Que l’on soit locataire ou propriétaire, on a peut-être déjà connu ce moment de flottement où où l’on se questionne : « À qui revient cette dépense ? » Dans la grande majorité des cas, les conflits locatifs ne naissent pas d’un gros chantier, mais de détails du quotidien : un robinet qui goutte, une facture de plomberie jugée excessive, ou une ligne de charges difficile à comprendre.
Pour s’y retrouver, il existe heureusement une règle simple à garder en tête : le locataire prend en charge l’entretien courant et les petites réparations, tandis que le propriétaire assume ce qui relève de la vétusté, des travaux importants et de la décence du logement. Cette répartition est explicitement encadrée par la loi du 6 juillet 1989 et par les décrets relatifs aux réparations locatives et aux charges récupérables. Encore faut-il savoir comment l’appliquer concrètement.
1. Robinet qui fuit, chasse d’eau capricieuse : l’entretien courant
Un robinet qui goutte, un joint à changer, une chasse d’eau qui se dérègle… Ces petits tracas du quotidien font partie de l’entretien normal du logement. Leur prise en charge revient au locataire, tant qu’il s’agit de réparations simples liées à l’usage.
En revanche, si l’équipement est vétuste ou défectueux dès l’origine (robinetterie hors d’âge, mécanisme irréparable), le remplacement incombe au propriétaire.
2. Canalisations bouchées : tout dépend de la cause
Un évier ou des toilettes bouchés relèvent en principe de l’entretien courant : le locataire paie le débouchage. Mais si le problème vient d’une colonne d’évacuation collective, d’un défaut de conception ou d’un réseau ancien, le propriétaire doit intervenir.
La clé, ici, c’est l’origine du problème, pas seulement le symptôme.

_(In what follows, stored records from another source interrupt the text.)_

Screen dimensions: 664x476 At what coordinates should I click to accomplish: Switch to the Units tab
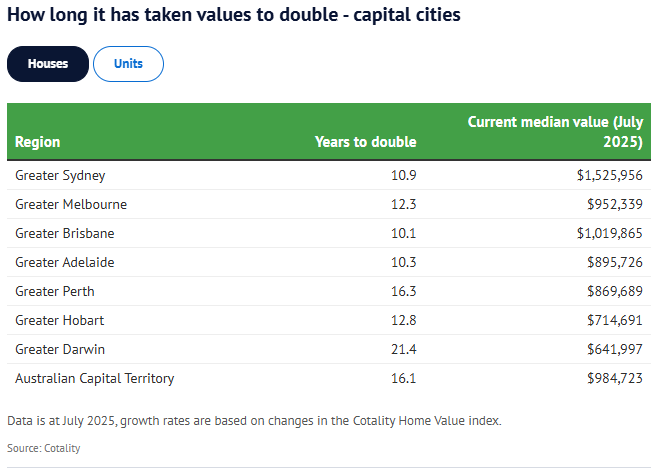pos(128,64)
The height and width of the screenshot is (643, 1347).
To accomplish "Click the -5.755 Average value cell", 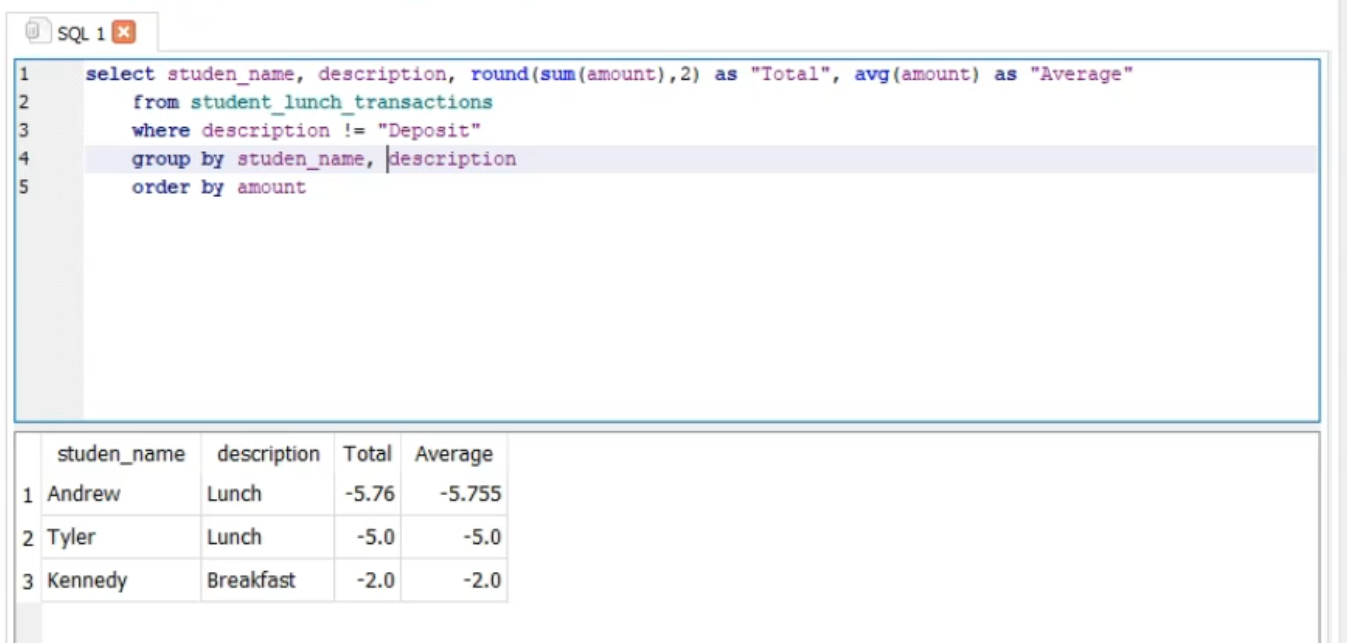I will [x=468, y=494].
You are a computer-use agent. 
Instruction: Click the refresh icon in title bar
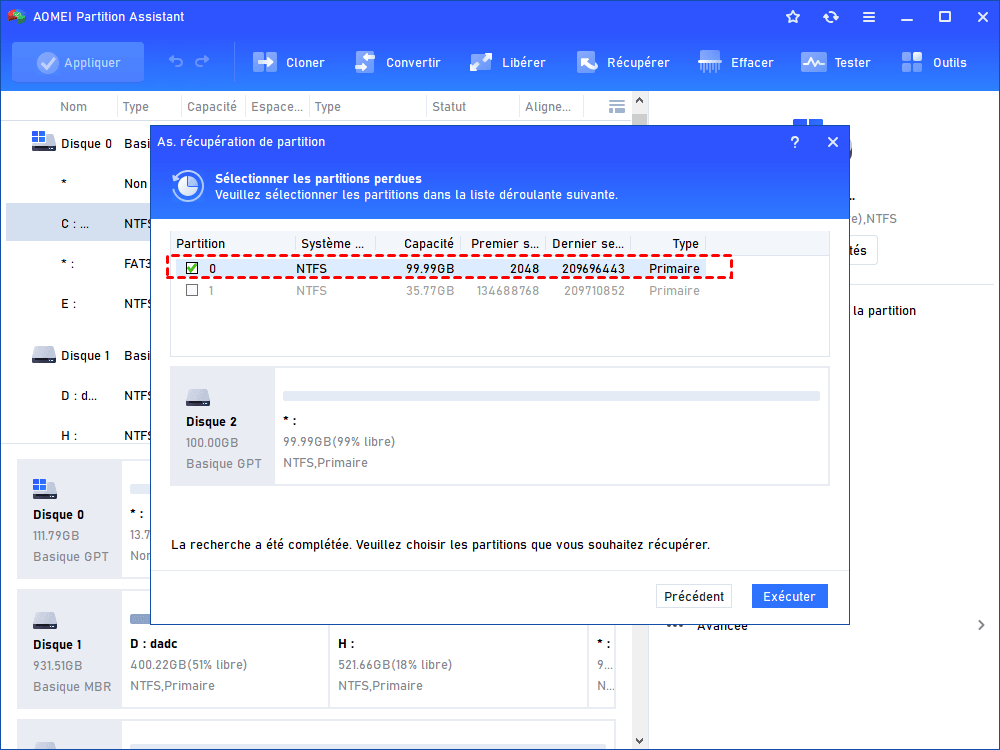(831, 17)
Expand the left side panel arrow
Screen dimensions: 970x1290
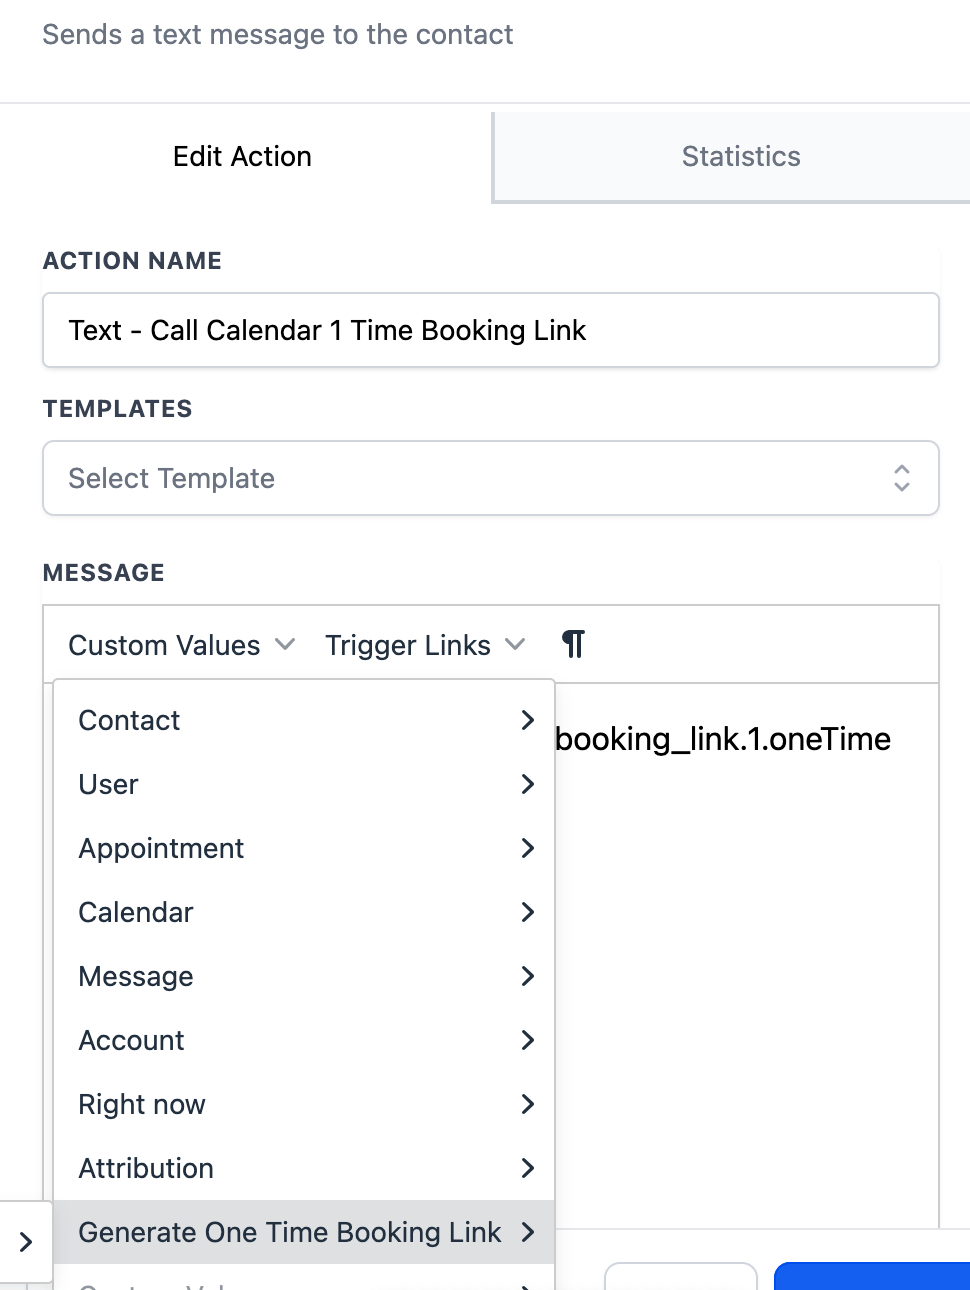point(26,1242)
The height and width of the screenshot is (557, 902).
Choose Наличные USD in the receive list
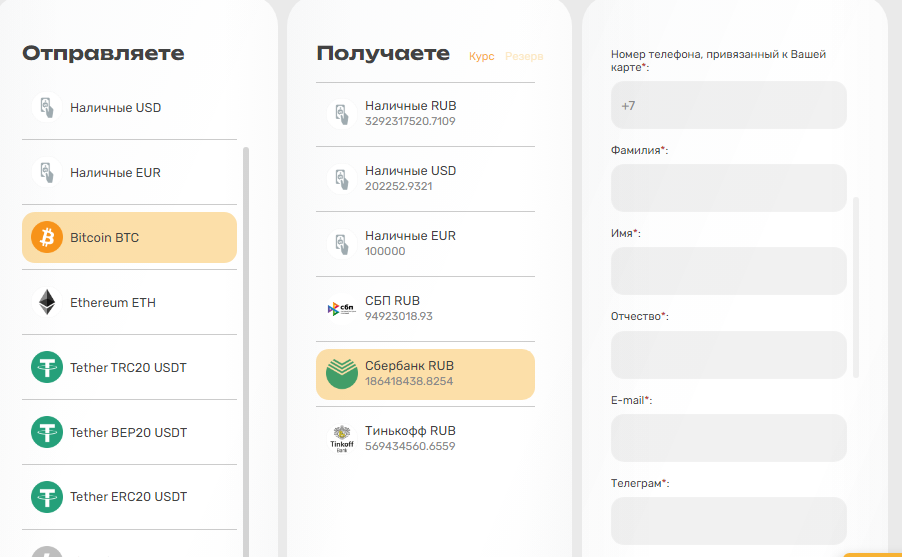pyautogui.click(x=410, y=178)
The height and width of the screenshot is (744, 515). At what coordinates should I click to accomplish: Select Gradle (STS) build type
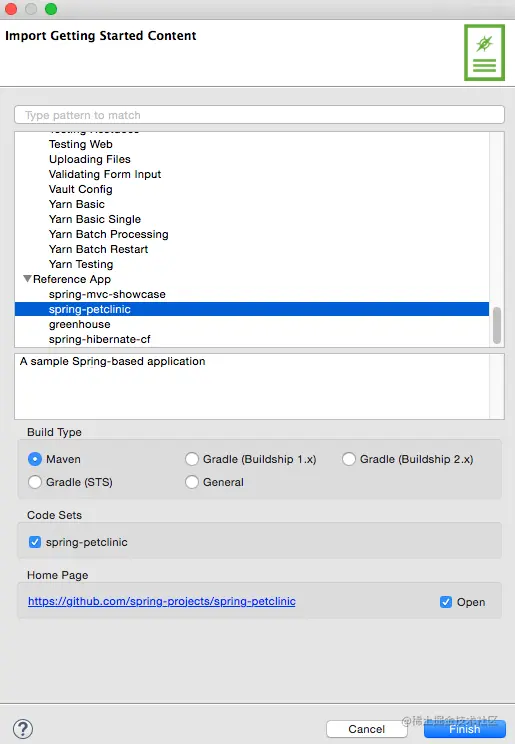click(35, 482)
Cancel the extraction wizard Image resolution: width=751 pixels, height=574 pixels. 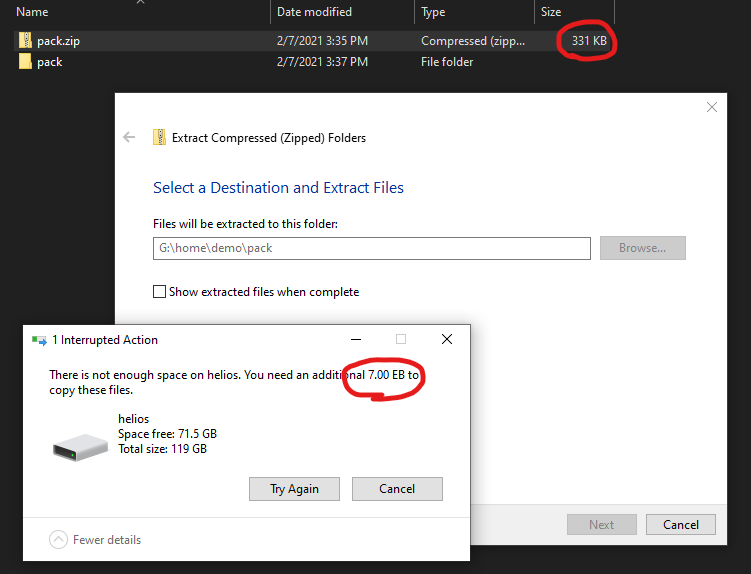[681, 524]
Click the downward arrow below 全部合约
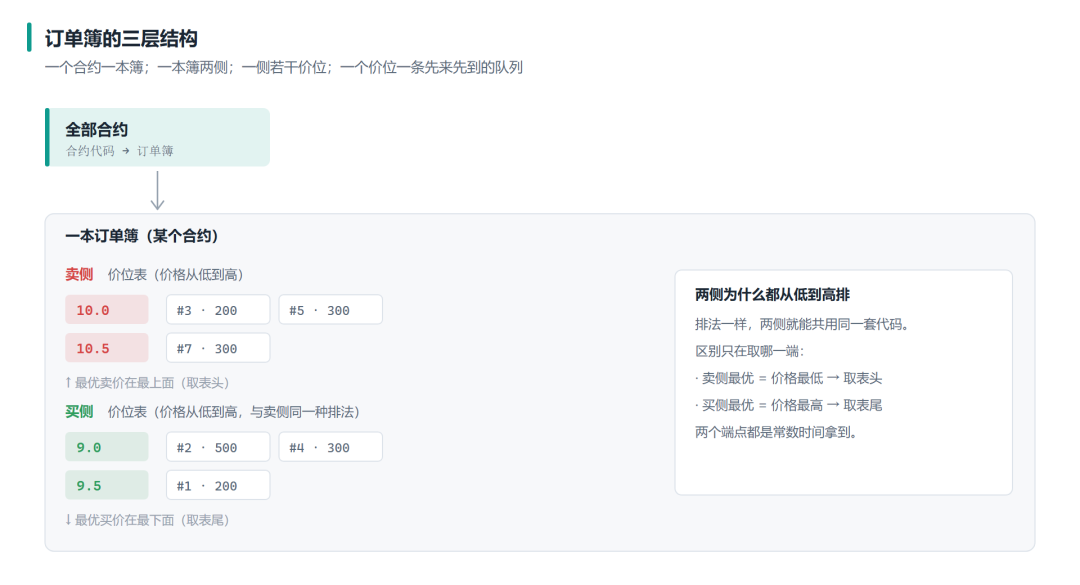This screenshot has height=585, width=1080. tap(158, 190)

3. Chauffage et eau chaude : entretien VS remplacement
Le locataire est tenu d’assurer l’entretien annuel de la chaudière, lorsqu’elle est individuelle, ainsi que le nettoyage courant des équipements.
En revanche, le remplacement d’une chaudière, d’un ballon d’eau chaude ou d’un système de chauffage défaillant relève du propriétaire, dès lors qu’il s’agit de vétusté ou de panne majeure.
4. Électricité et gaz : petites interventions ou mise aux normes
Changer une ampoule, remplacer un fusible ou une prise endommagée fait partie des obligations du locataire.
À l’inverse, la mise aux normes d’une installation électrique ou de gaz, ou la réparation d’un réseau défaillant, incombe toujours au propriétaire. Le logement doit rester sûr et conforme.
5. Travaux votés en copropriété : pas de débat
Ravalement de façade, réfection de la cage d’escalier, rénovation de la toiture… Les travaux décidés par la copropriété sont à la charge du propriétaire, même s’ils concernent indirectement le logement loué.
Le locataire peut, en revanche, participer via les charges à certains frais d’entretien courant des parties communes.
6. Ascenseur et parties communes
Le fonctionnement quotidien de l’ascenseur (électricité, entretien) peut être répercuté au locataire via les charges.
Néanmoins les grosses réparations, la mise aux normes ou le remplacement de l’équipement restent intégralement à la charge du propriétaire.
7. Jardin et extérieurs
Dans une maison avec jardin, l’entretien courant revient au locataire : tonte, taille des haies, arrosage, entretien des allées.
En revanche, les travaux lourds, comme l’abattage d’un arbre dangereux ou la réfection d’une clôture vétuste, relèvent du propriétaire.
8. Peintures, sols, aménagements
Repeindre un mur, changer un papier peint ou personnaliser la décoration est à la charge du locataire… À condition de remettre le logement en état au départ, sauf accord contraire. Lorsque les revêtements sont usés par le temps, et non par une mauvaise utilisation, le propriétaire doit prendre en charge la rénovation.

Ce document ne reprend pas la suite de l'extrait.